These are my notes as I read through the Foundations of reinforcement learning book by Ashwin Rao and Tikhon Jelvis.

Chapter 1

The first chapter basically about coding and designing programs. The book has code samples (written in python) within it with explanations of the concepts relevant to RL. All the code used in the book is available on the GitHub page.

Chapter 2

Defines basic concepts of sequential decision making.
Markov states - they have the property that the probabilities of state St + 1 only depends on the current state St. This is commonly states as “the future is independent of the past given the present”
Formally a Markov process consists of

  • a countable set of states S known as the state space. terminal states are a subset of the state space
  • time-indexed sequence of random states St with each transition satisfying the markov property
    Usually it is assumed that the transition probability matrix, which defines the probability of St moving to St + 1 , is stationary i.e it does not change with time t . Otherwise it would make the job of the modeler significantly more difficult.
    One interesting question introduced here is how do we start the markov process? Is the starting position arbitrary or does it follow some specific probability distribution?

There is a very good example of modelling inventory management as an MDP.
Assume that you are the owner of a bicycle shop and need to order bicycle to meet the demand. The demand is random, but it follows a Poisson distribution. There are constraints on the storage space so you can store at most C . Any order you place arrives after 36 hours i.e lead time of 36 hours.
α is the on-hand inventory and β is the on-order inventory. The state St , is defined as the inventory position at 6 pm each day. You close the store at 6 and just before closing review the inventory and order additional units if required. The policy that you follow is to order C - (α + β) if your inventory position is less than the capacity constraint. If the inventory position is greater than the store capacity, no order will be placed.
This is modelled as a markov process with the sales of the bicyles being the random variables. A transition function is defined that maps the current inventory position to a a future inventory position.
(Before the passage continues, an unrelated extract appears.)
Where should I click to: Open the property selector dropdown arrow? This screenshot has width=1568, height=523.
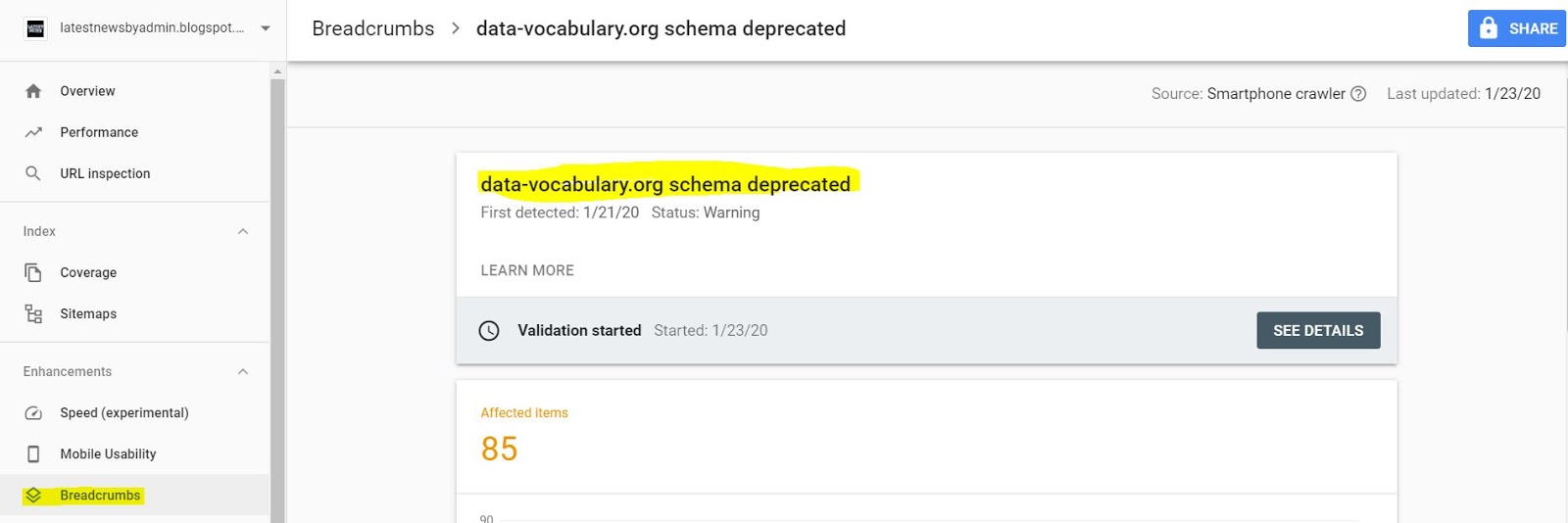[x=266, y=28]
The sales are random and sampled from a poisson distribution. To illustrate the transition probabilities they have a very nice illustration.

Assuming that the storage capacity is 2 and we begin the markov process with an empty store, we would immediately order 2 bicycles. Then there is 37% probability that the next state is with 2 bicycles in the store. Then there is a 37% probability that no sales are recorded on that day resulting in a self-loop. 26% probability that you sell of the 2 bicycles and end up in the start state with no bicycles in the store and none on order.
Markov reward processes include a notion of a numerical reward to the markov process. The rewards are given for each state transition. They are ransom and need to be specified with the probability distribution of these rewards. A discount factor is applied to future rewards. Introducing the concept of markov reward process to the inventory example we get a holding cost for all the bicycles that remain in the store overnight and a stockout cost that is incurred whenver demand is missed due to insufficient inventory. Usually significantly more weight is given to the stockout cost than the holding cost.

Value functions

Value functions form the core the core of most reinforcement learning applications. Value functions are functions of states or state-action pairs that estimate how good it is for the agent to be in a given state.